Günümüzün saygideger alimlerinden bir kaci apacik olarak, hayatlarini tehlikeye atarak, tüm o ciltler dolusu hurafeleri bir yana birakip Kur'an'a sarilmamizi ögütlüyorlar. Ne yazikki bu alimler, islerine gelmediginden atalar dininden ayrilamadiklarindan dolayi birileri tarafindan apacik kafir olarak nitelendiriliyor.


Peygamberimizin teblig zamanindaki zorluklar günümüzde de devam ediyor.
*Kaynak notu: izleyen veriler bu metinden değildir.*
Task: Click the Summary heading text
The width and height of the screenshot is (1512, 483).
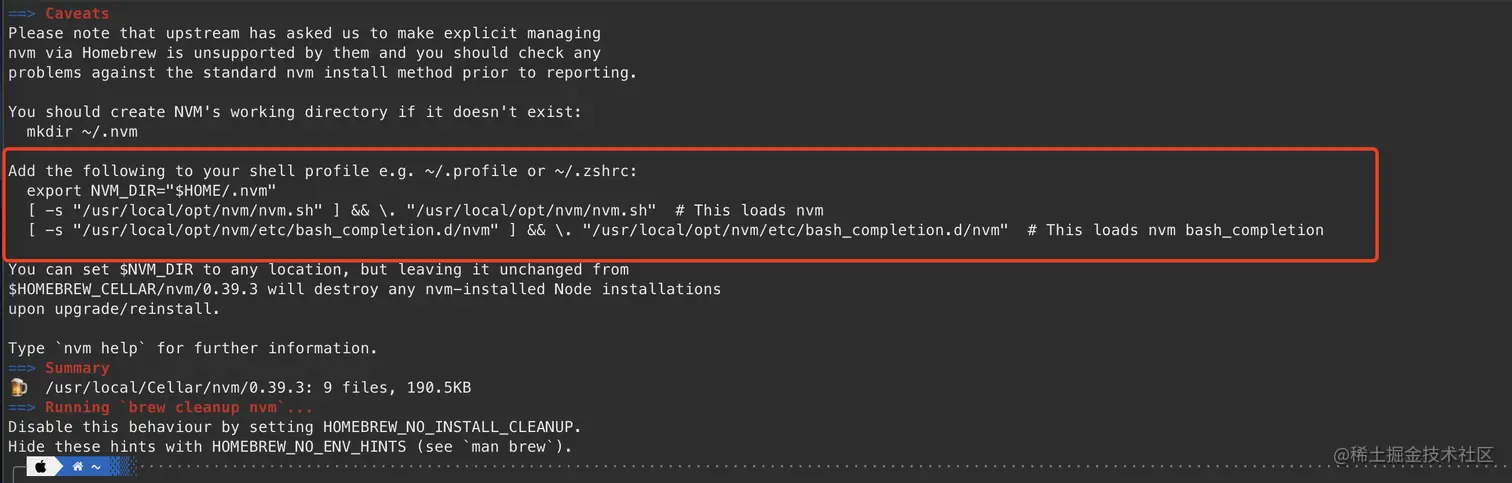Action: point(77,368)
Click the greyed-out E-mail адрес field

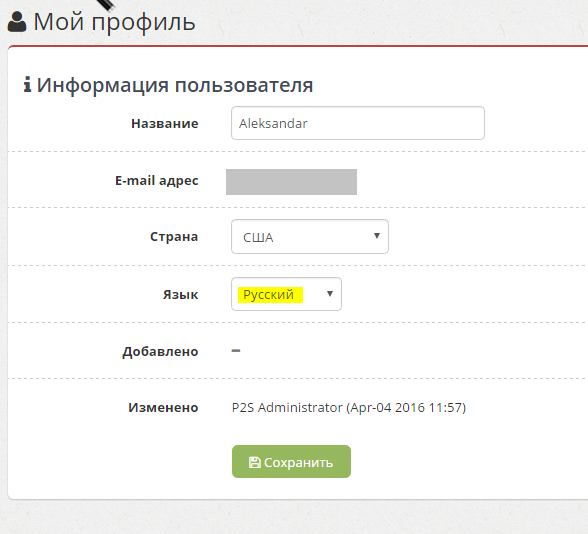click(291, 182)
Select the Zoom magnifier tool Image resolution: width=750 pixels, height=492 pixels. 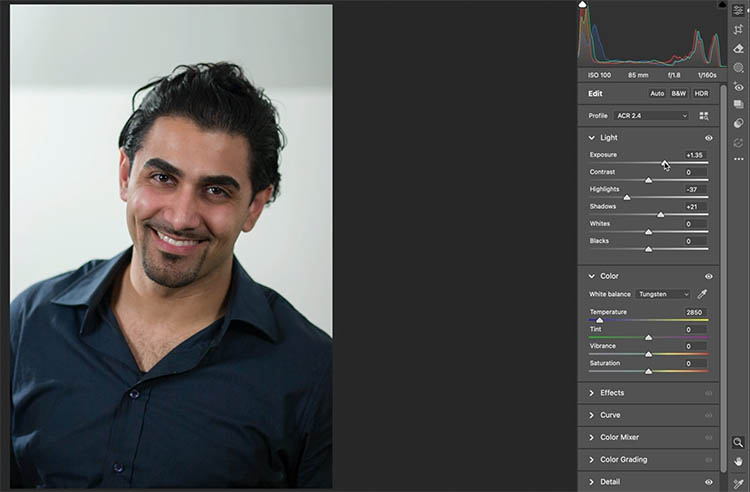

Ne mutlu Allah'in dinini sapasaglam ayakta tutabilenlere.

Hiristiyanlari dini gibi aynen Islam'i da 300 yil icinde ters döndürmeyi basardilar.
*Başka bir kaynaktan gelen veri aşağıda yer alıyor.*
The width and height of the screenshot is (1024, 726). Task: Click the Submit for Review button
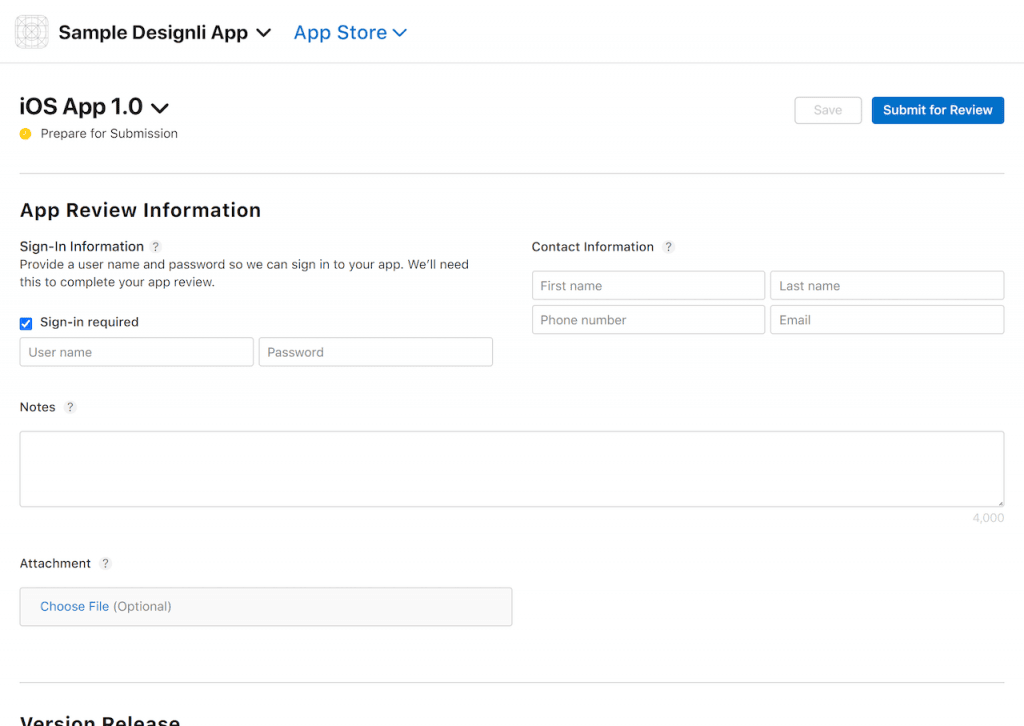pos(937,110)
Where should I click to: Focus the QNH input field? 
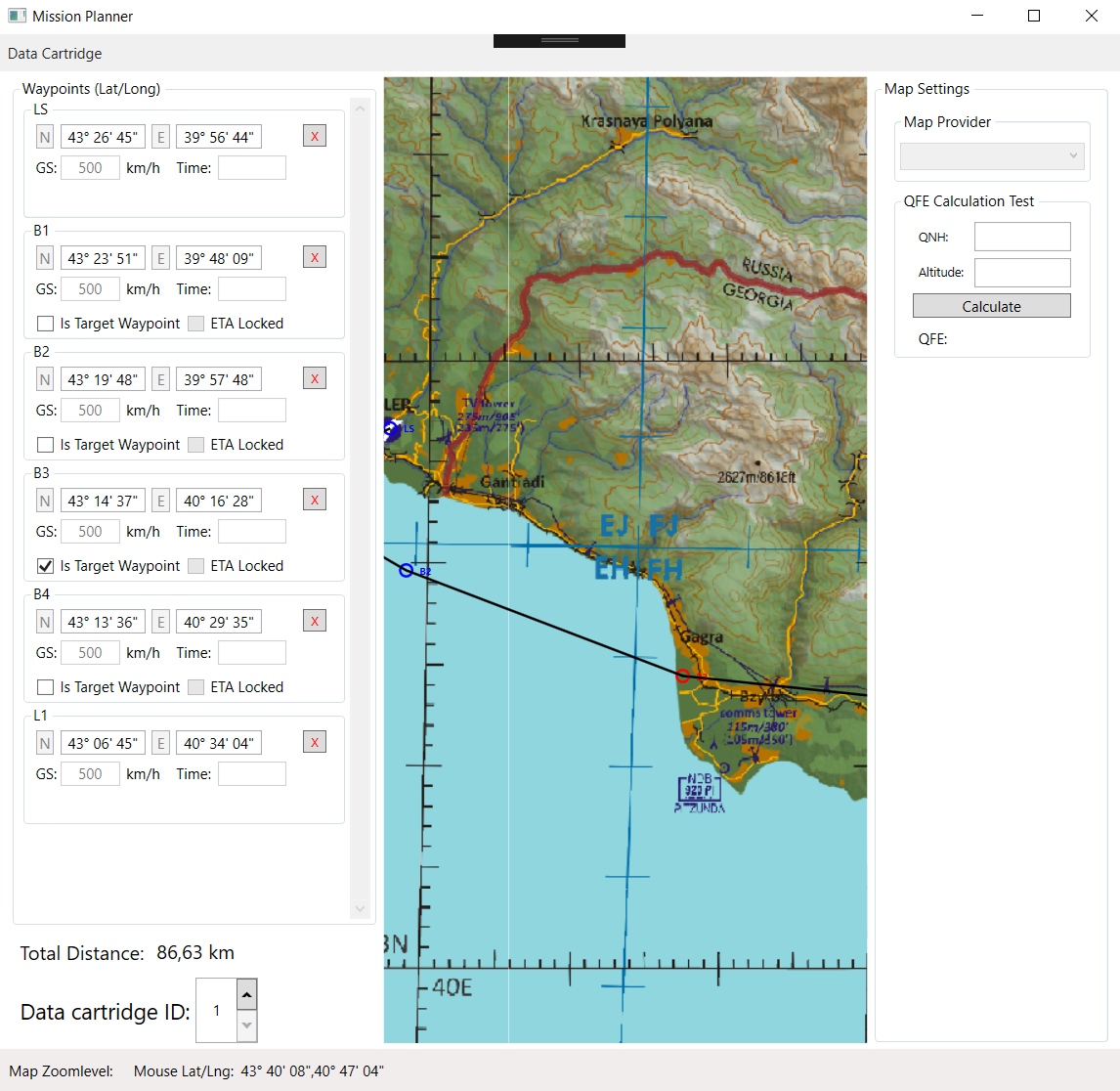coord(1022,237)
Yahudi ve hiristiyan inanclarindan olusan bir sirket din uydurdular.

Kisaca asagidaki satirlari kopyaliyorum yazimin yani sira:

Yüce Allah şöyle buyuruyor: "Onlar Allah hakkında cahiliye zihniyetini yansıtan, gerçeğe aykırı bir düşünce taşıyorlar." (Âl-i İmrân, 154) "Onlar yoksa cahiliye yasalarını mı istiyorlar?" (Mâide, 50) "O zaman inkâr edenler kalplerine öfkeli soy koruyuculuğunu, o cahiliye taassubunu yerleştirdiler." (Fetih, 26) "Eski cahiliyenin süs ve edası ile süslenip kendinizi teşhir etmeyin." (Ahzâb, 33)
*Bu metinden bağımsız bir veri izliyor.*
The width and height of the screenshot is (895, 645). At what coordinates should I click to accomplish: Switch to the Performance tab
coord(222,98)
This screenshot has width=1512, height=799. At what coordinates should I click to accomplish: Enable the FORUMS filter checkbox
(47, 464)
O günkü Araplar güneyde Hıristiyan Habeşlerle, batıda yine Hıristiyan Roma İmparatorluğu ile kuzeyde Mecusi Perslerle komşu idiler. Bunların dışındaki komşuları, putperestlerin yaşadığı Hint ile Mısır idi. Ayrıca bölgelerinde Yahudi kabileleri yaşıyordu. Bununla birlikte Araplar putperest idiler ve çoğunluğu kabile hayatı yaşıyordu. Bütün bu faktörlerin etkisi ile bedevi bir toplum oluşturmuşlardı. Bu toplumda Yahudi, Hıristiyan ve Mecusi geleneklerinden bazı unsurlara rastlanıyordu. Onlar cahilliklerinin sarhoşu idiler. Yüce Allah şöyle buyuruyor: "Eğer yeryüzündeki insanların çoğuna uyacak olursan, onlar seni Allah'ın yolundan saptırırlar. Onlar sadece zanların peşinden giderler, sırf tahmin yürütürler." (En'âm, 116)



Selam ve dua ile.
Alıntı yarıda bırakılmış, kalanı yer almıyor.